Collected data entries:
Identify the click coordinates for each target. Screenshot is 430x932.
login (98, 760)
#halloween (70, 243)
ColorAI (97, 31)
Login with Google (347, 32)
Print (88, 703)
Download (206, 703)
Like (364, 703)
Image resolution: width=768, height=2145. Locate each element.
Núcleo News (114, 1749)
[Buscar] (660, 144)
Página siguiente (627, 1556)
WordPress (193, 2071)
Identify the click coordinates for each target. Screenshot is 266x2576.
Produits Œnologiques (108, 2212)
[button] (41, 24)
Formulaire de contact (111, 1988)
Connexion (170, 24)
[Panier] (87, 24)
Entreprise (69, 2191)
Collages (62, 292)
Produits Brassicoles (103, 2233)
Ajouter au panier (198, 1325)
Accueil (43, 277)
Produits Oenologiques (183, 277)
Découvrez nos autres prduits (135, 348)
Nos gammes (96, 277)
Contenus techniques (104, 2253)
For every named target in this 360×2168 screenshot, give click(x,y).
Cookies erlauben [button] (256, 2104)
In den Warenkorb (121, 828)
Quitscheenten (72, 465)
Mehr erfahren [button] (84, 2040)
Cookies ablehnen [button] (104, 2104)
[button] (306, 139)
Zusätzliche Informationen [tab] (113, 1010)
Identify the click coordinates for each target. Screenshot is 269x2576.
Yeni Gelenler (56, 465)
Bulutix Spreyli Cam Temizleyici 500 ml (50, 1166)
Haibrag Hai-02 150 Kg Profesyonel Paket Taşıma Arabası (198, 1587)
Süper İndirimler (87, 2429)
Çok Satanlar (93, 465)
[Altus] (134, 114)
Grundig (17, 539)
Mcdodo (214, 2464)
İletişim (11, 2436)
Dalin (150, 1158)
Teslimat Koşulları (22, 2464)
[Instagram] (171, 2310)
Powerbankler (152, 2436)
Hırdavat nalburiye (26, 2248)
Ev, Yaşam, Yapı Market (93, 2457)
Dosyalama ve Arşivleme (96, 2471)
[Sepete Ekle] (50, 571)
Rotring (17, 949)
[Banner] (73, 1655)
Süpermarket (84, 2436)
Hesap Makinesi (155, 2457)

## About this task
For the string "button", report how many lines of the records contain it, giving the number only.

## Solution
5